## AIM OF THE TASK
How many lines in the records below contain the word "agent"? State only that number.

## GIVEN RECORDS

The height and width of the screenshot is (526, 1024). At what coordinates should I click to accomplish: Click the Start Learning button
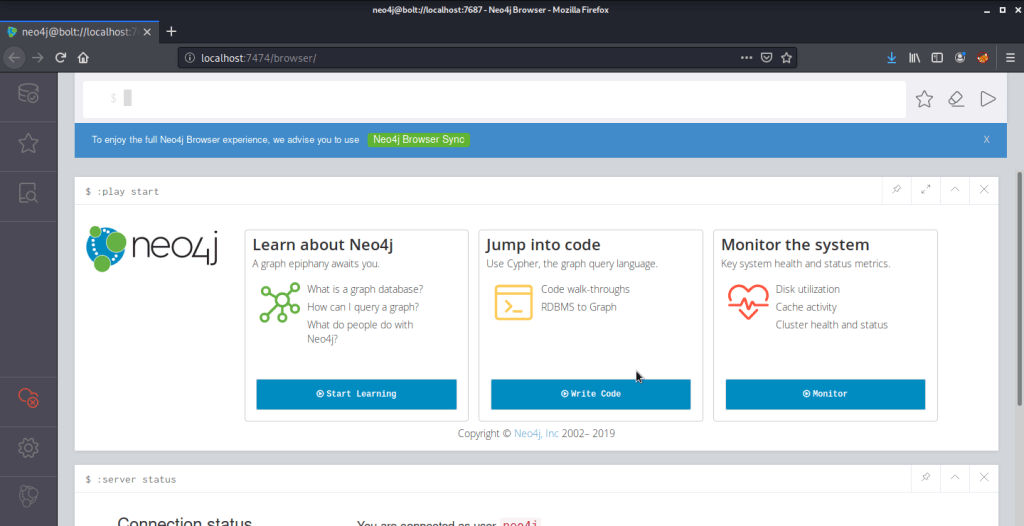(x=356, y=394)
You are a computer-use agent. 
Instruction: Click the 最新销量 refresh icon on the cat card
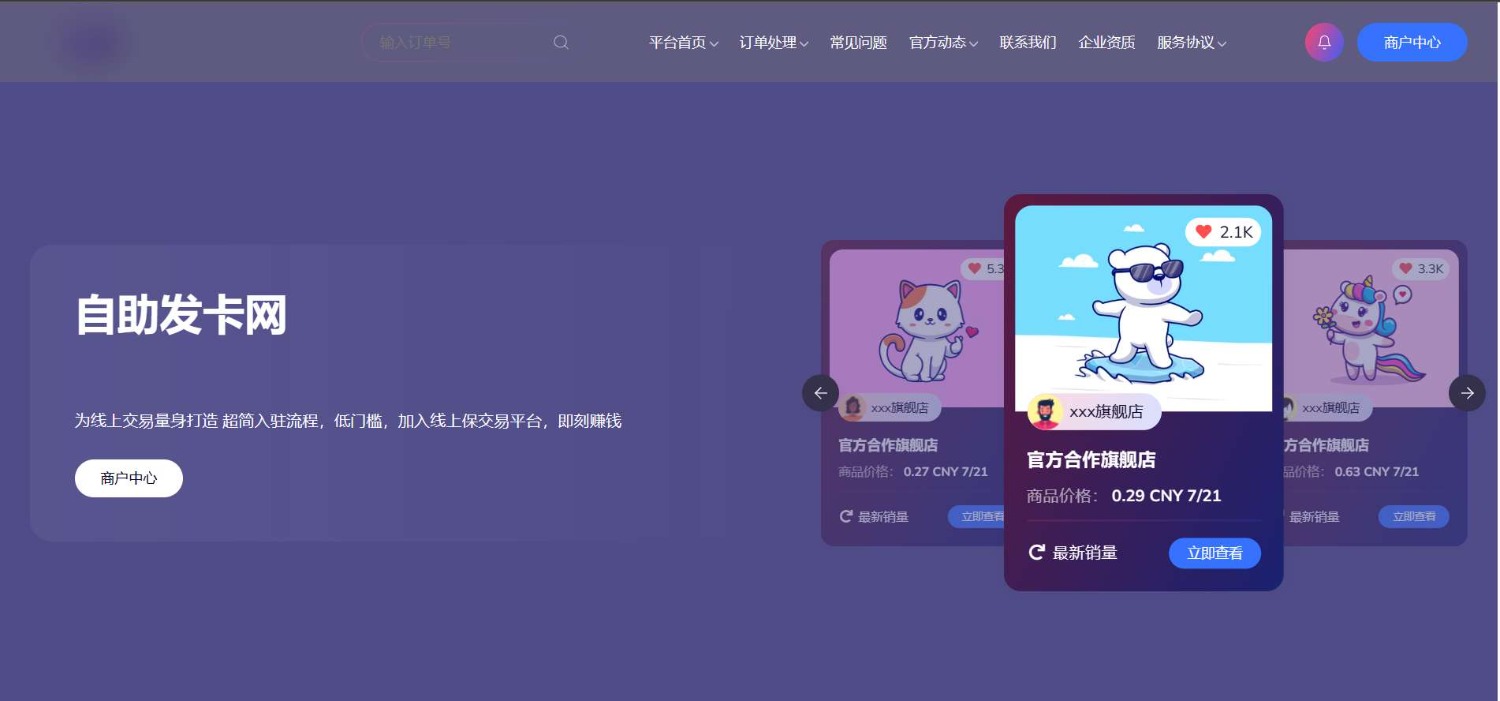[x=843, y=516]
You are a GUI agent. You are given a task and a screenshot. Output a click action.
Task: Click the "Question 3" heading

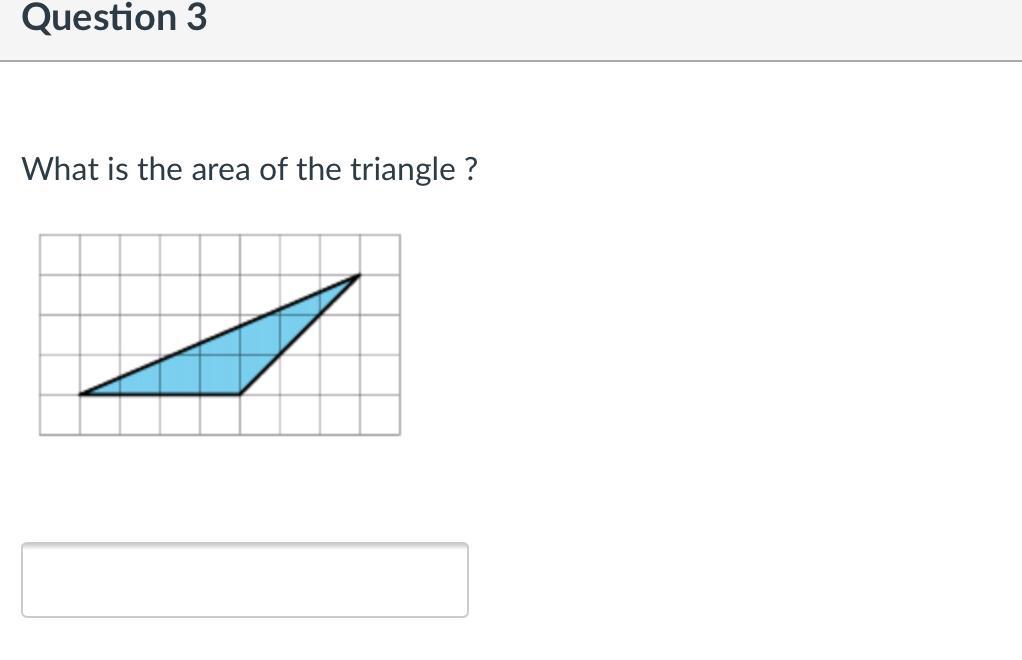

## EXERCISE SOLUTION
2